--- START Data for this task ---
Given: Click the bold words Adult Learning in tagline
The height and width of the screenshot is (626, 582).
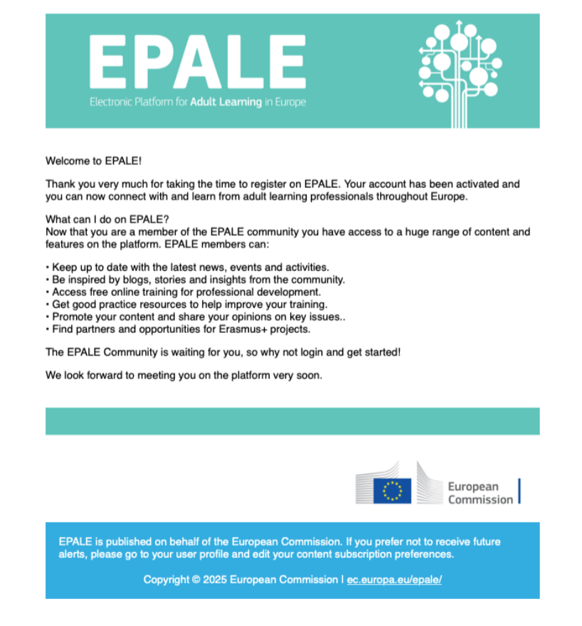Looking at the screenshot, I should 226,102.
--- END Data for this task ---
--- START Data for this task ---
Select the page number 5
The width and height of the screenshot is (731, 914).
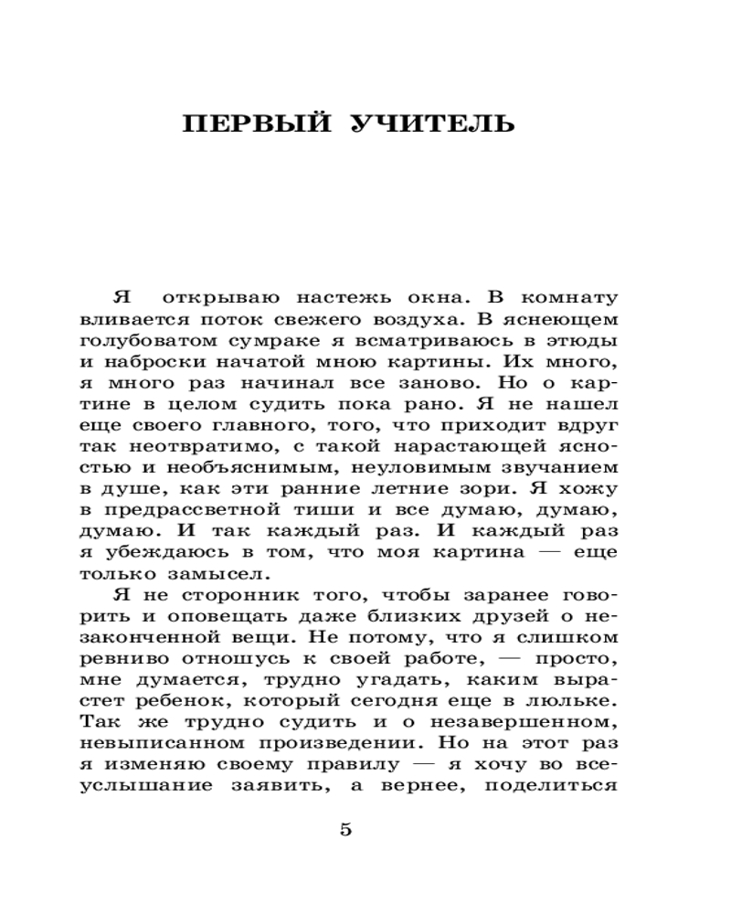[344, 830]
--- END Data for this task ---
--- START Data for this task ---
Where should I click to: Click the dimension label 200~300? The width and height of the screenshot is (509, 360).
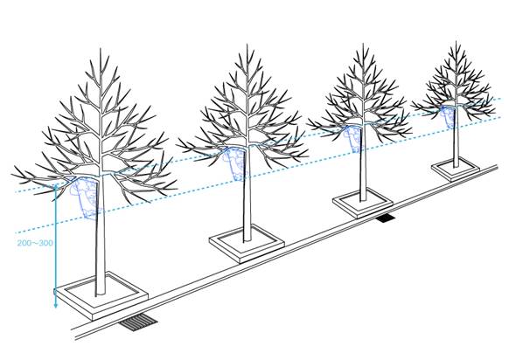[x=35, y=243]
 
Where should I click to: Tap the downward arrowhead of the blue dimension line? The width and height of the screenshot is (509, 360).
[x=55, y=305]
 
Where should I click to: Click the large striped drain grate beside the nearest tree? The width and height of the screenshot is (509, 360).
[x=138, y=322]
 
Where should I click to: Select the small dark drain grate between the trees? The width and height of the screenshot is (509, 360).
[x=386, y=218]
--- END Data for this task ---
• **What is expected**
Rescale the records in the stretch from the line containing "Where should I click to: Tap" through the line containing "[x=386, y=218]". Rewrite every line in that stretch, requests included, but multiply each coordinate in the answers by 0.2 and round to whole numbers, rounding halves up. Give only these lines.

• **Exercise result**
Where should I click to: Tap the downward arrowhead of the blue dimension line? The width and height of the screenshot is (509, 360).
[x=11, y=61]
 
Where should I click to: Click the large striped drain grate beside the nearest tree? The width and height of the screenshot is (509, 360).
[x=28, y=64]
 
Where should I click to: Select the small dark drain grate between the trees? The width and height of the screenshot is (509, 360).
[x=77, y=44]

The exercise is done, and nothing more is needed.